**Texte d'étude:**
⁂

Car l’affaire Petiot, si elle éclate à Paris et y défraye la chronique, trouve ses racines ailleurs. Le premier mérite de l’enquête menée par Quétel est de nous restituer l’homme dans sa densité, mais davantage encore dans sa durée. Petiot ne naît en effet pas à la une de la presse, en mars 1946, mais bien le 17 janvier 1897, à Auxerre. Avant d’être le visage du crime posant nonchalamment face aux photographes, avant de devenir un chauleur de cadavres, Petiot fut un enfant renfermé et caractériel, un adolescent anaphrodite et pilleur de boîtes aux lettres, un soldat blessé enfin qui sort de convalescence en avril 1918 atteint de « neurasthénie, dégénérescence mentale, dépression mélancolique, obsession et phobies ».


La lourdeur du cas Petiot ne l’empêchera pas de devenir docteur ni même, pendant quelques années, maire de Villeneuve-sur-Yonne ! Mais le respectable médicastre est doublé d’un authentique dealer en blouse blanche, qui fournit des substances à maints administrés dépendants ; mais l’officialité est un kleptomane invétéré, qui ici détourne des pneus, là chipe des bidons d’huile. Dans les années 20, seul son statut de bourgeois établi lui permet d’échapper au soupçon de larcin, quand ce n’est de meurtre : alors que tous les éléments le désignaient coupable, il sera ainsi le seul à ne pas être soumis, eu égard à sa fonction, au test d’empreintes digitales après l’assassinat d’une femme de la région. Affaire classée.


Puis viennent les années parisiennes, mieux connues du grand public. Vraiment ? Quétel démonte une à une les légendes qui ont circulé sur le compte de Petiot, quant à ses mœurs, ses originalités, l’exponentialité de ses victimes, etc. La réalité à laquelle il aboutit n’en est pas moins effrayante.

⁂

**Données:**
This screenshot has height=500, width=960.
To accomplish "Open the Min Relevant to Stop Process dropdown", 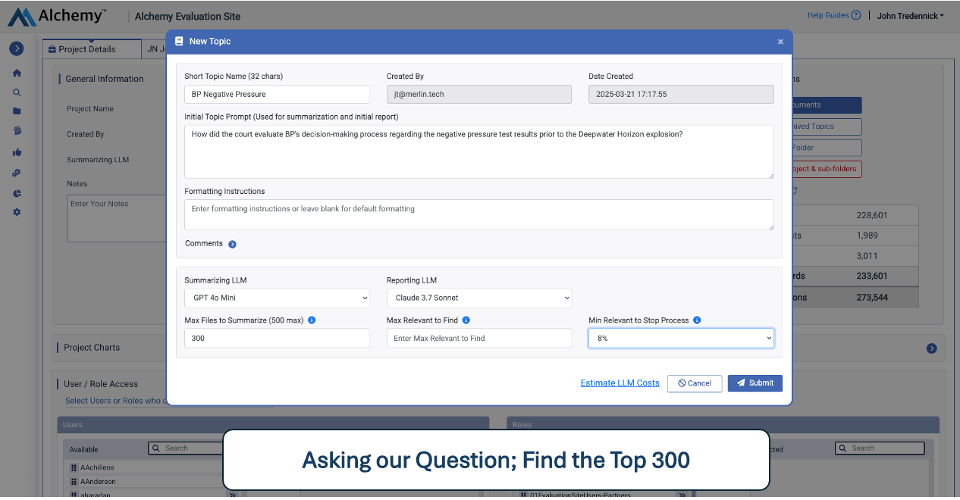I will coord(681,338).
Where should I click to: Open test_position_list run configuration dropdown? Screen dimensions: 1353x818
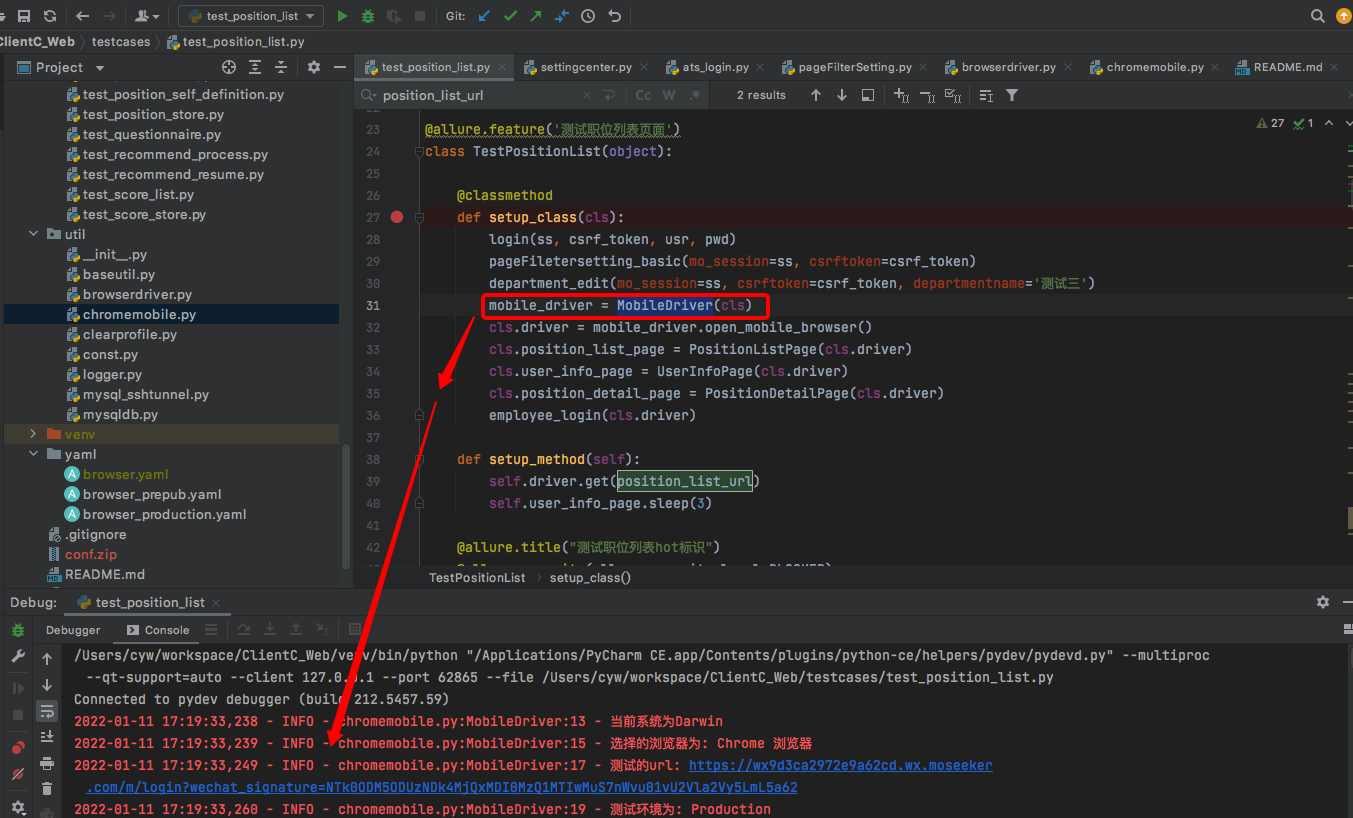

⁂

**Consigne:** Indiquez la date et le lieu de naissance de Petiot selon le texte d'étude.

**Réponse rédigée:** Petiot est né le 17 janvier 1897, à Auxerre.